MTC 462 Turbomachinery (4)
Application of the laws of thermodynamics and fluid mechanics to cascades, axial flow turbines and compressors, centrifugal pumps, fans and compressors, and radial flow turbines. Four hour lecture per week with laboratory work substituted for lecture as appropriate. Prerequisites: MTC 264T and MTC 352 or permission of instructor.
MTC 464 Vibration Analysis (4)
Methods for computing natural frequency of mechanical vibrations in machinery. Damped and forced vibrations of two dimensional, linear, or linearized systems, using both theoretical and instrumental investigations. Analysis of absorbers and isolators. Prerequisites: MTC 224 and MAT 230.
MTC 465 Advanced Machine Design (4)
In-depth study of major mechanical components. Steady loading, variable loading, flexible elements, clutches, brakes, failure prevention theories, and metal fatigue. Students integrate course content and previous experience into a major machine design project. Prerequisites: MTC 226 with a grade of C or better, and MAT 122.
MTC 466 Wind Turbines (4)
Wind resources, aerodynamic principles, blade manufacture, control methods, performance testing, ecological effects, planning and regulations for wind energy development. Prerequisites: MTC 264T and MTC 352.

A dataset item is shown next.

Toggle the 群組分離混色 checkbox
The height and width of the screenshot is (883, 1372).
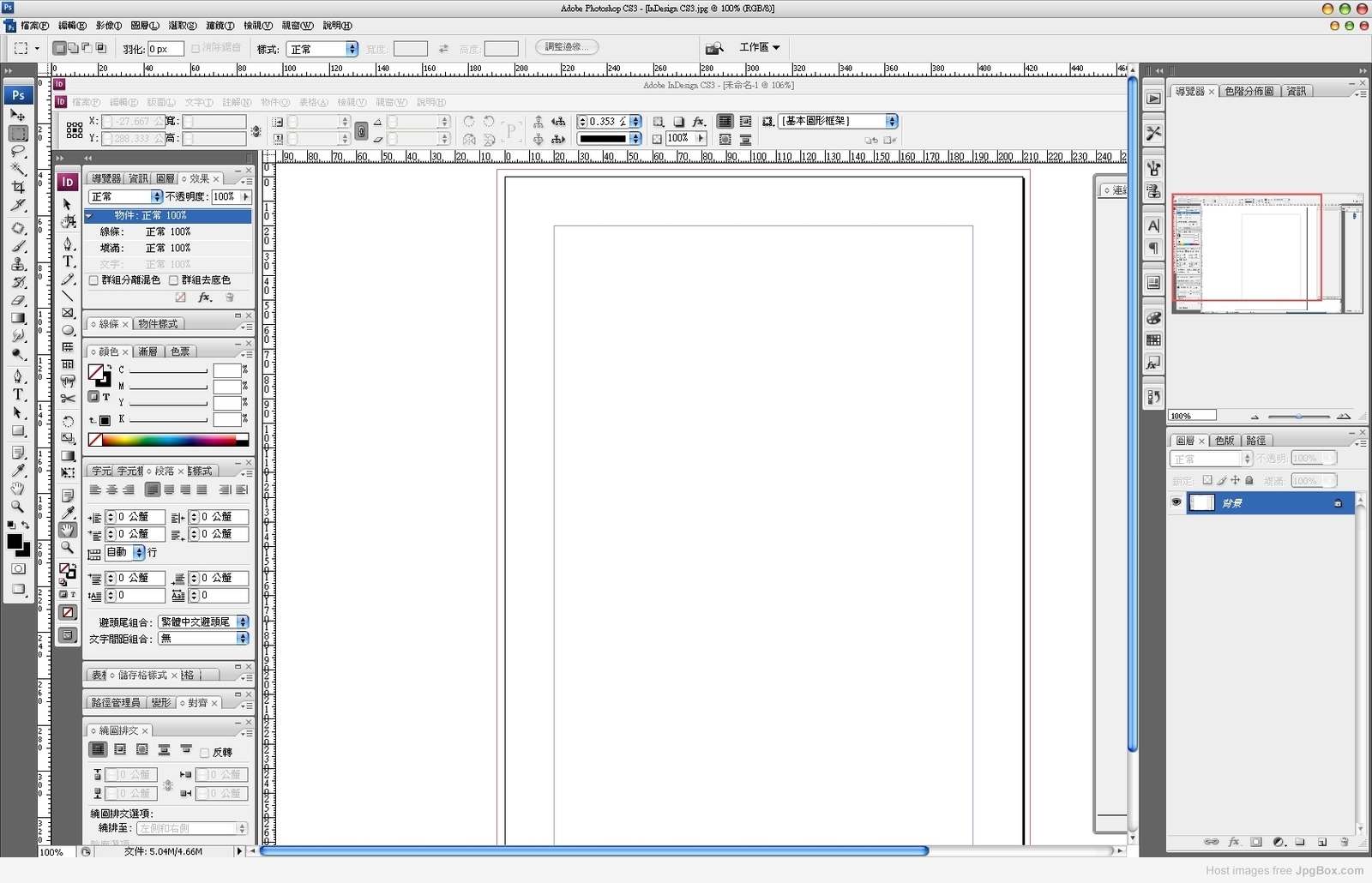coord(93,280)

MTC 470 Fracture Mechanics (4)
The nature of plastic flow and the fracture in solids, applications to the propagation of cracks and failures in machine components. Roles of strengthening mechanisms to reduce failure will be emphasized. Laboratory exercises may be substituted for lecture when appropriate. Prerequisites: MTC 136 with a grade of C or better and MTC 226 with a grade of C or better.

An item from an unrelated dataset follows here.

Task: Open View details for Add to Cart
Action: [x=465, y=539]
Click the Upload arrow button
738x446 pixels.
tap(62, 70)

MTC 471 Space Technology (2)
The course addresses the application of some of the wellknown principles of science and engineering in space technology. The particular topics covered are: spacecraft structure, power systems, propulsion systems, fundamentals of spacecraft dynamics, orbital maneuvers, attitude maneuvers and control systems, spacecraft testing. Students will research an individually selected topic on space technology and make written and oral presentations on it. Prerequisite: PHY 101T, PHY 101L or equivalent or permission of instructor.

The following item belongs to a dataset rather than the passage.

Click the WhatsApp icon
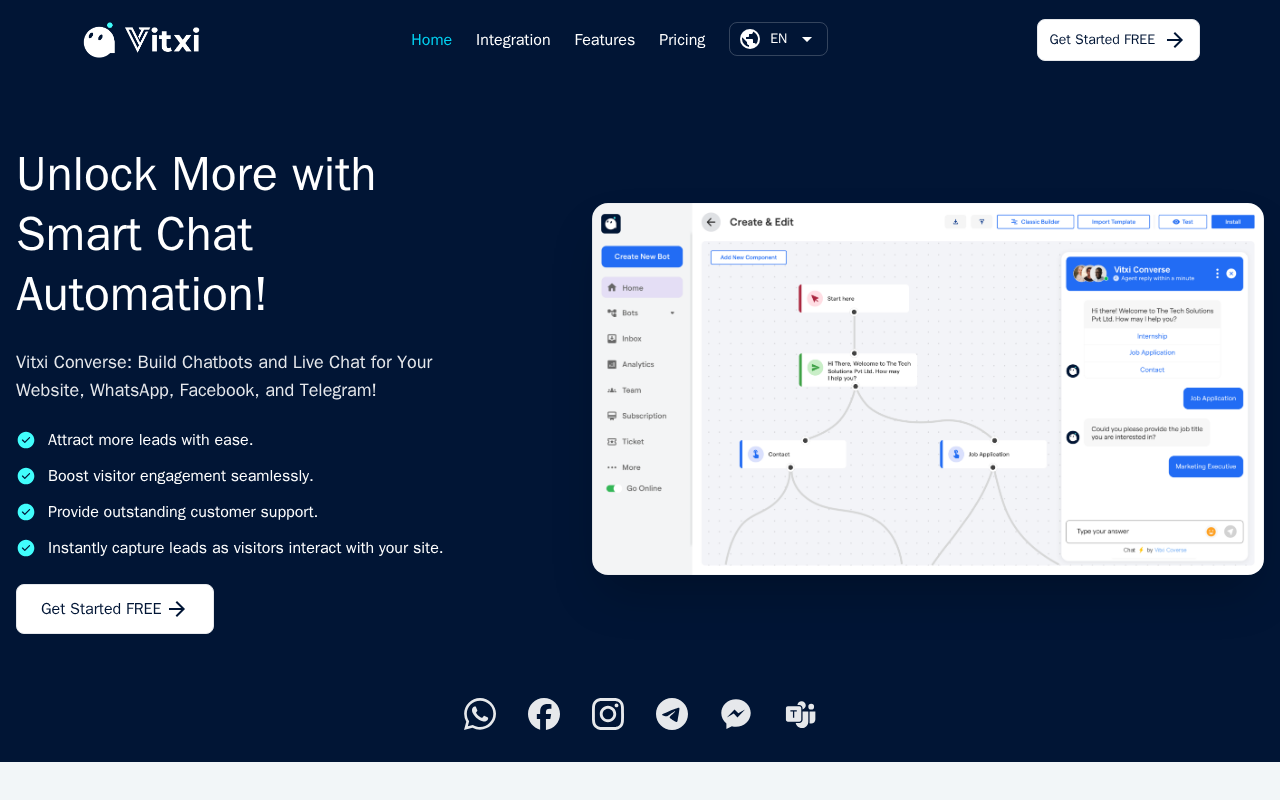 point(480,714)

MTC 475 Economic Analysis in Technology (4)
Methods for choosing between alternatives based on the time value of money. Replacement studies, depreciation and after-tax analysis, risk, uncertainty and sensitivity analysis. Cross listed with CTC 475. Prerequisite: MAT 121 or MAT 151
MTC 476 Finite Element Applications (4)
Concepts of finite element analysis and their applications. Analysis of structure, plate, shell, pipes, plane stress and plane strains. Extensive use of FEA software package ALGOR. Three hours of lecture and two hours of laboratory per week. Prerequisites: MTC 226 with a grade of C or better, and MAT 122.
MTC 484 Thin Film Processing (4)
Thin film synthesis: the fundamentals of crystal structures, the basic nucleation and growth mechanisms. Processes and technologies used for the thin film fabrication: chemical vapor deposition (CVD), Metal-organic CVD, molecular beam epitaxy (MBE), Plasma Assisted-MBE, sputtering, evaporation, etc., thin film growth equipment operation principles and the fundamentals of vacuum technology and gas delivery systems. Techniques for the monitoring and characterization of thin film parameters during the growth (in-situ) and after the growth (ex-situ). Prerequisite: PHY 101T and PHY 101L; CHE 110T and CHE 110L; or equivalent. Cross listed with ETC 484.1
MTC 491 Independent Study (Variable 1-4)
Extensive study and research on a particular topic of student interest under the supervision of a faculty member. The student is required to submit a written proposal which includes a description of the project, its duration, educational goals, method of evaluation, and number of credits to be earned. Prerequisites: Matriculated students only, permission of instructor and dean of subject area.